Paradise is the son-in-law of United States Hockey Hall of Famer Bob Dill. His brother Dick Paradise is also a former professional hockey player.

==Career statistics==
===Regular season and playoffs===
| | | Regular season | | Playoffs | | | | | | | | |
| Season | Team | League | GP | G | A | Pts | PIM | GP | G | A | Pts | PIM |
| 1959–60 | Cretin-Derham Hall High School | HS-MN | — | — | — | — | — | — | — | — | — | — |
| 1960–61 | Cretin-Derham Hall High School | HS-MN | — | — | — | — | — | — | — | — | — | — |
| 1961–62 | Cretin-Derham Hall High School | HS-MN | — | — | — | — | — | — | — | — | — | — |
| 1962–63 | Saint Mary's College | NCAA-III | 17 | 7 | 15 | 22 | — | — | — | — | — | — |
| 1963–64 | Saint Mary's College | NCAA-III | 15 | 7 | 14 | 21 | — | — | — | — | — | — |
| 1964–65 | Saint Mary's College | NCAA-III | 18 | 12 | 18 | 30 | — | — | — | — | — | — |
| 1965–66 | Saint Mary's College | NCAA-III | 17 | 6 | 8 | 14 | — | — | — | — | — | — |
| 1966–67 | Muskegon Mohawks | IHL | 42 | 5 | 6 | 11 | 47 | — | — | — | — | — |
| 1967–68 | Minnesota Nationals | USHL | 24 | 2 | 6 | 8 | 43 | — | — | — | — | — |
| 1968–69 | United States National Team | Intl | — | — | — | — | — | — | — | — | — | — |
| 1969–70 | Omaha Knights | CHL | 61 | 3 | 14 | 17 | 98 | 12 | 0 | 2 | 2 | 27 |
| 1970–71 | Montreal Voyageurs | AHL | 72 | 0 | 9 | 9 | 107 | 3 | 0 | 0 | 0 | 0 |
| 1971–72 | Cleveland Barons | AHL | 4 | 0 | 0 | 0 | 0 | — | — | — | — | — |
| 1971–72 | Seattle Totems | WHL | 54 | 5 | 8 | 13 | 80 | — | — | — | — | — |
| 1971–72 | Minnesota North Stars | NHL | 6 | 0 | 0 | 0 | 6 | 4 | 0 | 0 | 0 | 2 |
| 1972–73 | Atlanta Flames | NHL | 71 | 1 | 7 | 8 | 103 | — | — | — | — | — |
| 1973–74 | Atlanta Flames | NHL | 18 | 0 | 1 | 1 | 13 | — | — | — | — | — |
| 1973–74 | Pittsburgh Penguins | NHL | 38 | 2 | 7 | 9 | 39 | — | — | — | — | — |
| 1974–75 | Pittsburgh Penguins | NHL | 78 | 3 | 15 | 18 | 109 | 6 | 0 | 1 | 1 | 17 |
| 1975–76 | Pittsburgh Penguins | NHL | 9 | 0 | 0 | 0 | 4 | — | — | — | — | — |
| 1975–76 | Washington Capitals | NHL | 48 | 0 | 8 | 8 | 42 | — | — | — | — | — |
| 1976–77 | Springfield Indians | AHL | 14 | 0 | 4 | 4 | 18 | — | — | — | — | — |
| 1976–77 | Washington Capitals | NHL | 22 | 0 | 5 | 5 | 20 | — | — | — | — | — |
| 1977–78 | Pittsburgh Penguins | NHL | 64 | 2 | 10 | 12 | 53 | — | — | — | — | — |
| 1978–79 | Binghamton Dusters | AHL | 16 | 0 | 1 | 1 | 12 | — | — | — | — | — |
| 1978–79 | Pittsburgh Penguins | NHL | 14 | 0 | 1 | 1 | 4 | 2 | 0 | 0 | 0 | 0 |
| NHL totals | 368 | 8 | 54 | 62 | 393 | 12 | 0 | 1 | 1 | 19 | | |

===International===
| Year | Team | Event | | GP | G | A | Pts | PIM |
| 1968 | United States | OLY | 7 | 0 | 0 | 0 | 0 |
| 1969 | United States | WC | 8 | 0 | 0 | 0 | 30 |
| 1977 | United States | WC | 9 | 0 | 0 | 0 | 8 |
| Senior totals | 24 | 0 | 0 | 0 | 38 | | |

==Transactions==
- June, 1970 – Signed as a free agent by Montreal.

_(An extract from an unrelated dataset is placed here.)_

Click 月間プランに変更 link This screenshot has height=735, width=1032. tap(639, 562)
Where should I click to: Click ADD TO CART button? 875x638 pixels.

- May, 1971 – Traded to Minnesota by Montreal with the rights to Gary Gambucci for cash.
- June 6, 1972 – Traded to Atlanta by Minnesota for cash.

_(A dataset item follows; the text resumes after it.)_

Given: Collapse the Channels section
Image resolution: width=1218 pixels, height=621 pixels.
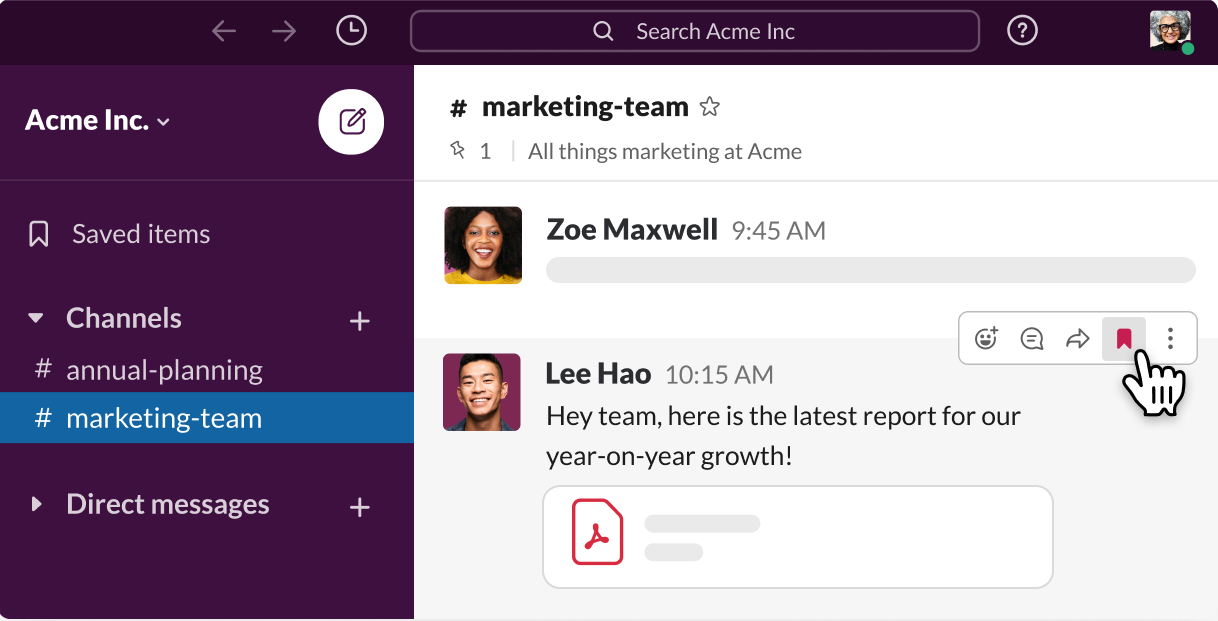Looking at the screenshot, I should click(x=36, y=318).
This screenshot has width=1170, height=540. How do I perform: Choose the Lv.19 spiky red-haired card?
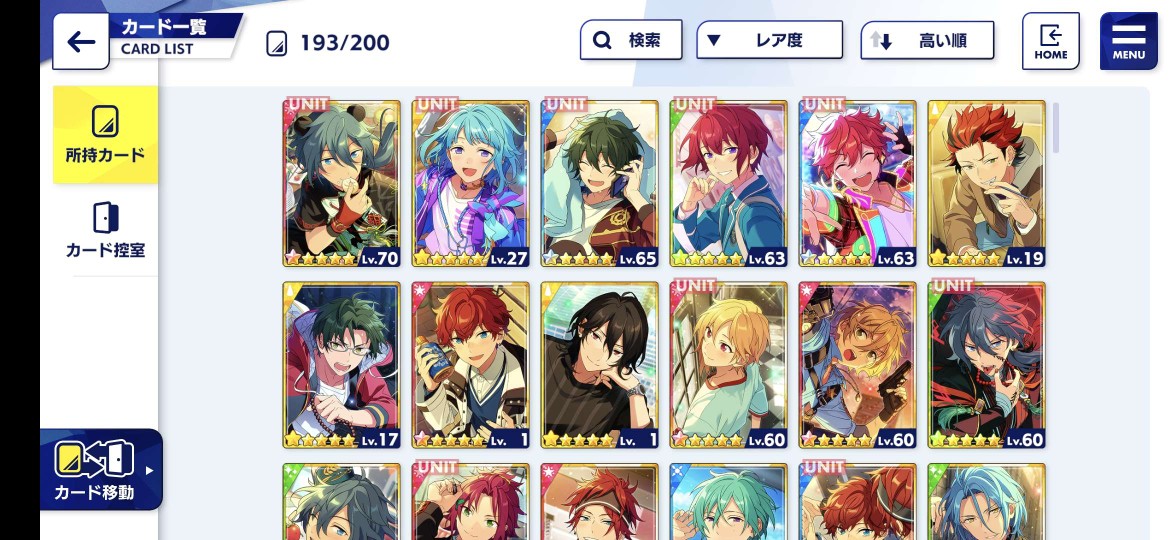pos(986,183)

- January 4, 1974 – Traded to Pittsburgh by Atlanta with Chuck Arnason for Al McDonough.
- November 26, 1975 – Traded to Washington by Pittsburgh for Washington's 2nd round choice (Greg Malone) in 1976 Amateur Draft.
- October 1, 1977 – Traded to Pittsburgh by Washington for the rights to Don Awrey.